Dr. Steve Sider (Associate Professor at Wilfred Laurier University) challenged us to think about the “twice exceptional” child, who is gifted and has a learning disability, as well as high school students dealing with exceptionality. How do we work with and challenge these students?
Dr. Kimberly Maich (Assistant Professor at Brock University) shared ideas on “visual strategies for supporting students with ASD”, as well as working with “behaviour changes”.
Both of these keynote speakers bring with them a wealth of experiences in special education, and were a delight to listen to. Each day was packed with workshops to give more tools for writing ideas, early screening, looking at the whole brain child, developing critical thinking and working with words (morphology).
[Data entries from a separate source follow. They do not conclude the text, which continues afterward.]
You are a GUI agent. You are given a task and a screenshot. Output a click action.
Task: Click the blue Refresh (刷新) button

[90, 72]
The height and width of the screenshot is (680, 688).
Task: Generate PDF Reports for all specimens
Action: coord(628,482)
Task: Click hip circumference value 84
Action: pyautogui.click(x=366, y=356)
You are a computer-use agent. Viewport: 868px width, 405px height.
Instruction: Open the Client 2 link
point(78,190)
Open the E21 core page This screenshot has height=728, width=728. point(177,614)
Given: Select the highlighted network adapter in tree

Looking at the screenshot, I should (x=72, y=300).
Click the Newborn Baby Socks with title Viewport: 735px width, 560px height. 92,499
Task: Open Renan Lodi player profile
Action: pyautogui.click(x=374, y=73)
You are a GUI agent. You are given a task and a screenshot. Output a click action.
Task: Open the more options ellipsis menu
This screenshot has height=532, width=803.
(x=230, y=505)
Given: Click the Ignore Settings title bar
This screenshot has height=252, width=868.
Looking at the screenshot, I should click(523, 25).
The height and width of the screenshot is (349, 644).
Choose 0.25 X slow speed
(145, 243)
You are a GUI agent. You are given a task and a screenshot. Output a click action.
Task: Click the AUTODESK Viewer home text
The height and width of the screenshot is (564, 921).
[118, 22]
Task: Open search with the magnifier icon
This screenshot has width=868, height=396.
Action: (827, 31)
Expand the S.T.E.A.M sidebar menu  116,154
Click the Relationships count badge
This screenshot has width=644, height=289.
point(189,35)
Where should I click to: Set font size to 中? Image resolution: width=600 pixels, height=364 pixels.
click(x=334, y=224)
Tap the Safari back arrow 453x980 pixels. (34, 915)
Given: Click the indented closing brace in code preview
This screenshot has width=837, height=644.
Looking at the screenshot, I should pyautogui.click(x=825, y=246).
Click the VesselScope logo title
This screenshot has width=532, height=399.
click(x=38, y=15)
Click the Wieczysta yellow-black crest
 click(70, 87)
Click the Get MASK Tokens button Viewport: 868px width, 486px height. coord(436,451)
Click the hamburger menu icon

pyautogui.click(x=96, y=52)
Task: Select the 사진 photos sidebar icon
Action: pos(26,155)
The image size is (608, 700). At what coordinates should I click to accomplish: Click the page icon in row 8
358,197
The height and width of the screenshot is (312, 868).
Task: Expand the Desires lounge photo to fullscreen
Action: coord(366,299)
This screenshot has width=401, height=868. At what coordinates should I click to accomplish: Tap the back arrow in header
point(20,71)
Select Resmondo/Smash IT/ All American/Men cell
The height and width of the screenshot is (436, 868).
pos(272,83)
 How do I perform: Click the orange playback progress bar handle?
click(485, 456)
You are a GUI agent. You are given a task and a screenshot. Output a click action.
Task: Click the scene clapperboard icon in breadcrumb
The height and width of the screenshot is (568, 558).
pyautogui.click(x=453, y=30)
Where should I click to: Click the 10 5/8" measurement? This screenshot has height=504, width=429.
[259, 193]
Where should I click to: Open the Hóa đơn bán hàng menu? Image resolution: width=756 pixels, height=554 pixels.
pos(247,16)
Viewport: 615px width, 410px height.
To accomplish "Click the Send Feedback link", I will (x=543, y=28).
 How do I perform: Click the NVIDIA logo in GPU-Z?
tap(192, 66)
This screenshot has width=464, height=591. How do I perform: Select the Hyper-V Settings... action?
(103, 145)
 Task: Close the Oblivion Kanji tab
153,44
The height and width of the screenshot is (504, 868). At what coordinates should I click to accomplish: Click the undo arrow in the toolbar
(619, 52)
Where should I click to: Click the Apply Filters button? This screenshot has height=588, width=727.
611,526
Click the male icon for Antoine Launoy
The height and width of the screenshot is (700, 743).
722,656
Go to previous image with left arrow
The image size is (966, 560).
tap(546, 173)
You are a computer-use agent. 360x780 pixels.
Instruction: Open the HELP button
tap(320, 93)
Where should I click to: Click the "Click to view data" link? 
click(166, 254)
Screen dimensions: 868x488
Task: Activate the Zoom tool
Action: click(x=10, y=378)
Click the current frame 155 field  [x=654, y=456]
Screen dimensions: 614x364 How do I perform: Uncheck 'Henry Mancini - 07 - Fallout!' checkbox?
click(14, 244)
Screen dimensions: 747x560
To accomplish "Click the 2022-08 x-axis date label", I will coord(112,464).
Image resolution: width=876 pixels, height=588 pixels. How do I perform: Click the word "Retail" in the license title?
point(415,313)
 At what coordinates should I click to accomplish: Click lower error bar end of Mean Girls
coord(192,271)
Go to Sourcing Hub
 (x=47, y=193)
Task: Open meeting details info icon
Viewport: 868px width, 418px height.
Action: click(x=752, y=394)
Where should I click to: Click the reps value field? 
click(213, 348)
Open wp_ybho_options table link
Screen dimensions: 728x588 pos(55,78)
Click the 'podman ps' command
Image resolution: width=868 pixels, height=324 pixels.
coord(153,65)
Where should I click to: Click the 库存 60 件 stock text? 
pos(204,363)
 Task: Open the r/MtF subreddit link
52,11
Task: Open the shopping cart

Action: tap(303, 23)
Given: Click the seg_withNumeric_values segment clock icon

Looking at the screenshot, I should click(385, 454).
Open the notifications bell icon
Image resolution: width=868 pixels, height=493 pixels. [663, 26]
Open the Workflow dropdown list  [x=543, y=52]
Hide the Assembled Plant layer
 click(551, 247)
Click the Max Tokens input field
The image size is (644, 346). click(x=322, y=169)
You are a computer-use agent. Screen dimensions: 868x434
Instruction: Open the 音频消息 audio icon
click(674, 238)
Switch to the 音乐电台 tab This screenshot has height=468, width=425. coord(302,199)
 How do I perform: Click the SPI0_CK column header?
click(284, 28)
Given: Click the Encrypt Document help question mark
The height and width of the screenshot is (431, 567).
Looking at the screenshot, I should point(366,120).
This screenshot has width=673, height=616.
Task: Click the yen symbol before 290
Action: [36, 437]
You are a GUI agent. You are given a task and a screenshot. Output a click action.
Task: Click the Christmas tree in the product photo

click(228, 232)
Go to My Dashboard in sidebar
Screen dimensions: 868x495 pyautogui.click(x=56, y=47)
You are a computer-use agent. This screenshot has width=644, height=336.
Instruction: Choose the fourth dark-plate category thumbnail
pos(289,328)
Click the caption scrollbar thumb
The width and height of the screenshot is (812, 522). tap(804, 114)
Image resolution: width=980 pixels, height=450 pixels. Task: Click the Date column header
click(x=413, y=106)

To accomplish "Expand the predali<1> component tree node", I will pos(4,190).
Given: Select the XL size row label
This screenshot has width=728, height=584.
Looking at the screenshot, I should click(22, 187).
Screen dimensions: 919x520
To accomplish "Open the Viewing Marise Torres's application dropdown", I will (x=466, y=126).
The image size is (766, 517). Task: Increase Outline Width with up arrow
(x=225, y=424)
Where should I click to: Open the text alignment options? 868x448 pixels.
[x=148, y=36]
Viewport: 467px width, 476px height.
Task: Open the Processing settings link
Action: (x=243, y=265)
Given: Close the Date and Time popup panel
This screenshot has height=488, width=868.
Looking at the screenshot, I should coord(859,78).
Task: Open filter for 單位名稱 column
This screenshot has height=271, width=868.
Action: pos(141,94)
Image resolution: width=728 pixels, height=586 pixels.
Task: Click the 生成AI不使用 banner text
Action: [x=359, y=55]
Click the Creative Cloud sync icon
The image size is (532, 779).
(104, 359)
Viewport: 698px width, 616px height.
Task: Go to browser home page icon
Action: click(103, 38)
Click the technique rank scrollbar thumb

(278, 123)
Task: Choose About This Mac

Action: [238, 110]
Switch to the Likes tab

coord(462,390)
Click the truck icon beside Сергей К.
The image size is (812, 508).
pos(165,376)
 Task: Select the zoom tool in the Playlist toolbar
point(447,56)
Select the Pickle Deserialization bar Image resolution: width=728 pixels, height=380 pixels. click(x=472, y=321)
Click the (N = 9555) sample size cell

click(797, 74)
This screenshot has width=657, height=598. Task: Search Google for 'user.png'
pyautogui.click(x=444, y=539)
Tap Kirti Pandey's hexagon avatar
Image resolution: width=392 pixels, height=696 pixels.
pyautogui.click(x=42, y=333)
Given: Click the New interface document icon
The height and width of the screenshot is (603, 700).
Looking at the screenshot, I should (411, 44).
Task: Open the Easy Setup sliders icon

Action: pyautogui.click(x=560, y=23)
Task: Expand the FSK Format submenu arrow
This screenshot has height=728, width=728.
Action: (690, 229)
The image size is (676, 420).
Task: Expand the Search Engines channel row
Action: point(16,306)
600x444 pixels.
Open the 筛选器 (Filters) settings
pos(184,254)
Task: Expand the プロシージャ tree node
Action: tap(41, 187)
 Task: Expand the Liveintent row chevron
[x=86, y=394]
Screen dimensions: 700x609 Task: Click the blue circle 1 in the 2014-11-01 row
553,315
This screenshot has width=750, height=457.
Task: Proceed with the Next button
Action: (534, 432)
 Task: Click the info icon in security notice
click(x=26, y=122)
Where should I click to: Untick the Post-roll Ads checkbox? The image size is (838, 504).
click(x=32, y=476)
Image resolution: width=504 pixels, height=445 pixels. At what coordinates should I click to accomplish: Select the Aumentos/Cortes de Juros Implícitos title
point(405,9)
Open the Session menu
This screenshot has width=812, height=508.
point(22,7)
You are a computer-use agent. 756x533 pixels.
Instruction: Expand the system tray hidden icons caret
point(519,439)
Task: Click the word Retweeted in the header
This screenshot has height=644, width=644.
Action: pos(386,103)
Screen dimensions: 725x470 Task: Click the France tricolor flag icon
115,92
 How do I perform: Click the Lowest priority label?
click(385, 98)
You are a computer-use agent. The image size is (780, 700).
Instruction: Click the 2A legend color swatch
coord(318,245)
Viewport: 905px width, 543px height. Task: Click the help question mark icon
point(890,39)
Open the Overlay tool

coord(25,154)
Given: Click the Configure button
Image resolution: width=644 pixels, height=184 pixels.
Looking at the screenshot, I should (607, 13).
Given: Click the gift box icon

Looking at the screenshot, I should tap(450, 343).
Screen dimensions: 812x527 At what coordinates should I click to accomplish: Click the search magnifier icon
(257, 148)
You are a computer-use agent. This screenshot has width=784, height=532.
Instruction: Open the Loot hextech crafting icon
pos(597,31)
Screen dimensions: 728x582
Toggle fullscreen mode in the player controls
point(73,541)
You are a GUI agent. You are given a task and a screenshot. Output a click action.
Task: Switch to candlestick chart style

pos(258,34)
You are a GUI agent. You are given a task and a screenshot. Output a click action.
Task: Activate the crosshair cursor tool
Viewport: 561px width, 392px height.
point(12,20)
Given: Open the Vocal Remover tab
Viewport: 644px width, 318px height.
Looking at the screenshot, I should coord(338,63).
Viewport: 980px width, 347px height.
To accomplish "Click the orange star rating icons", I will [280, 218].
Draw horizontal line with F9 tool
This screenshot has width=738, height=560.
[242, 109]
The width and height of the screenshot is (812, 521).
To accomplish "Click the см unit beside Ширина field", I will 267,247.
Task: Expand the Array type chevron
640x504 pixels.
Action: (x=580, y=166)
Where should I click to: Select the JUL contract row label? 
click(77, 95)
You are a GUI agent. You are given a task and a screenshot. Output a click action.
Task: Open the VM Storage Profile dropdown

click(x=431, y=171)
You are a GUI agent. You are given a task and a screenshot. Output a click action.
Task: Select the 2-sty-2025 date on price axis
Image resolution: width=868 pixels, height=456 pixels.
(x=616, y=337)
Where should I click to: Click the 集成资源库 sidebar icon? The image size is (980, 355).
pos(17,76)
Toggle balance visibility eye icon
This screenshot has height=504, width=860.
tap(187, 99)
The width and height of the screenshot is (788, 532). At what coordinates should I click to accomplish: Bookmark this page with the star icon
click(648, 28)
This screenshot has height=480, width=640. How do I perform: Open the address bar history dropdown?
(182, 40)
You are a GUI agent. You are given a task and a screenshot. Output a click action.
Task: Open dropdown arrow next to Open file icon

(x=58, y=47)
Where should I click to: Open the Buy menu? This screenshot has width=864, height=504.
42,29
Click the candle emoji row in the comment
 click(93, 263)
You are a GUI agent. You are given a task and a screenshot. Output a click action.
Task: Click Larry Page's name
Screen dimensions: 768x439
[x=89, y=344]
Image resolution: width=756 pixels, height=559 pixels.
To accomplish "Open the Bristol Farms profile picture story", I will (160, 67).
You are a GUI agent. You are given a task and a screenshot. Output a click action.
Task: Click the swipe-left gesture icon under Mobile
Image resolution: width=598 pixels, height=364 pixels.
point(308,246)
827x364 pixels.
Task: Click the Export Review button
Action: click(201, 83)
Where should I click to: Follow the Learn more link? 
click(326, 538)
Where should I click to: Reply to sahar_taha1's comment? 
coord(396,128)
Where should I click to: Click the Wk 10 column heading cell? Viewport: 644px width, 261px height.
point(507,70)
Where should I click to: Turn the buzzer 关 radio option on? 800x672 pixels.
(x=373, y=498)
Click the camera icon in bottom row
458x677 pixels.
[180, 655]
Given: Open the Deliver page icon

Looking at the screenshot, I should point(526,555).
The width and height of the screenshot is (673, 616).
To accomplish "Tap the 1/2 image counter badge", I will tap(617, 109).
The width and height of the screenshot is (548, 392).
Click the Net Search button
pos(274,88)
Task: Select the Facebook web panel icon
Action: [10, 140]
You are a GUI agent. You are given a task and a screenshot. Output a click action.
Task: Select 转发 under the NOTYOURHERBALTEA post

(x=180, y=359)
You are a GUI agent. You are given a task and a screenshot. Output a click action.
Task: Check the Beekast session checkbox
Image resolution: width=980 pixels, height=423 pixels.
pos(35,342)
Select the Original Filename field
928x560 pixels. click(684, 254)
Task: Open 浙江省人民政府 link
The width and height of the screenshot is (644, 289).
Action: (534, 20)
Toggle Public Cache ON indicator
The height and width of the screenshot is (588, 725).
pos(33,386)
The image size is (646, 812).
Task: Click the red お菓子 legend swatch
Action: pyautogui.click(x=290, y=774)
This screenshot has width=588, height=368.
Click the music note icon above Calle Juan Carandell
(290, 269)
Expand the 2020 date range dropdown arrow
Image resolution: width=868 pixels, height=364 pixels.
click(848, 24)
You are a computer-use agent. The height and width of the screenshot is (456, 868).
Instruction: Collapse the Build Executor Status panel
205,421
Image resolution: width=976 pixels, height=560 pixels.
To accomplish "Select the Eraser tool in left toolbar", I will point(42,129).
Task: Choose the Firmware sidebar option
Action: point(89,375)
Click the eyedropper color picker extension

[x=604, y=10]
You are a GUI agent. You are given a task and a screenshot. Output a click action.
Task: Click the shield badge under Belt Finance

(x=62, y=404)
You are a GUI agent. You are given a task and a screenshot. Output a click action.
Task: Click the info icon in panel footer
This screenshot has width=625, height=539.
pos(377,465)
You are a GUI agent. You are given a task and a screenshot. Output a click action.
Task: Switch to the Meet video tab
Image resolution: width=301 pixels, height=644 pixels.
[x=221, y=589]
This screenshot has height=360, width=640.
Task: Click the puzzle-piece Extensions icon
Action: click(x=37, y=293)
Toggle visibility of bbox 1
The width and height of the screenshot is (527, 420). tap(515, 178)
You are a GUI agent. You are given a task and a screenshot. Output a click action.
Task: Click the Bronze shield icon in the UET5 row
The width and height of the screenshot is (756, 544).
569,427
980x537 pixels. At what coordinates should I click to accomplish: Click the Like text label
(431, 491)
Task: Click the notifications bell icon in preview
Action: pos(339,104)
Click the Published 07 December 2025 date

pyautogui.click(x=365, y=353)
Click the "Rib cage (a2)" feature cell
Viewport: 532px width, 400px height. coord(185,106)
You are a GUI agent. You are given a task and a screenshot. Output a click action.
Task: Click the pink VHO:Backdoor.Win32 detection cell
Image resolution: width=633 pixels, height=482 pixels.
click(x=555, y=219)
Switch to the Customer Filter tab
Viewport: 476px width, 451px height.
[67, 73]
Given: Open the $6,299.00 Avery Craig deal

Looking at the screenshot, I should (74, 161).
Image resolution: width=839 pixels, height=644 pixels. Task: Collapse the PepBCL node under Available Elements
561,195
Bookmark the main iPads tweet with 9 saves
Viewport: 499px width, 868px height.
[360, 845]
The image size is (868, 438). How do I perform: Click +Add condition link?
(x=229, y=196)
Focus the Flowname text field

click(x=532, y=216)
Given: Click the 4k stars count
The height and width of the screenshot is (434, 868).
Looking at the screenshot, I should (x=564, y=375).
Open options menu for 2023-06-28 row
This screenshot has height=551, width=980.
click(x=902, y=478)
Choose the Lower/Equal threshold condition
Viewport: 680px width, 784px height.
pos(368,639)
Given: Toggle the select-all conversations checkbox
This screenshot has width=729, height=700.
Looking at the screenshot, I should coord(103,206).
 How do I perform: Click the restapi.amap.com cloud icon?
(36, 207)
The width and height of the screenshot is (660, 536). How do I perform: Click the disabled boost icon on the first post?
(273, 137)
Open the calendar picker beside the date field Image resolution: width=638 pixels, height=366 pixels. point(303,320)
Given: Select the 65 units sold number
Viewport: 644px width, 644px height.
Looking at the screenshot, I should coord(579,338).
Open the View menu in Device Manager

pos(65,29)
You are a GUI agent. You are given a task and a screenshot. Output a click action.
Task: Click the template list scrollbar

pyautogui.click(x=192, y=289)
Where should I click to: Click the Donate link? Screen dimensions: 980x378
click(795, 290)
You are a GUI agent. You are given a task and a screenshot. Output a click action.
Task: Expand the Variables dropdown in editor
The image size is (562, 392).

Learning and exploring new vistas also happens from the conversations with other educators and therapists.
On Friday evening there was a wonderful fundraising banquet and silent auction, where we were joined by spouses and visitors, as well as board members of the organization.
Coming home from the conference, I felt like one of my students might feel after an educational therapy session – completely “overstimulated”. Several days later, while processing the information in my brain, I reflected on the last workshop by Trix Bradley (former director of NILD) which was entitled “Going for the Gold”. When working with students who have learning disabilities, we often work on the struggling areas, and she suggested we need to focus more on their strengths to build confidence.
We must help children and adults to identify and reinforce these islands (of competence) so that at some point they become more dominant than the ocean of inadequacy. (Robert Brooks)
Sometimes teaching and educational therapy is like riding a bike with your hands full, so you can’t grab the handlebars… as you try to meet the needs of your student, building on their strengths and targeting the weak areas, loving the child and supporting them every way you can! Let’s keep the bike going with zest and confidence as we explore new vistas with our students, and see them “going for the gold”. Conferences like this one are great places of renewal and challenges for the task! Thanks to all who made this conference happen!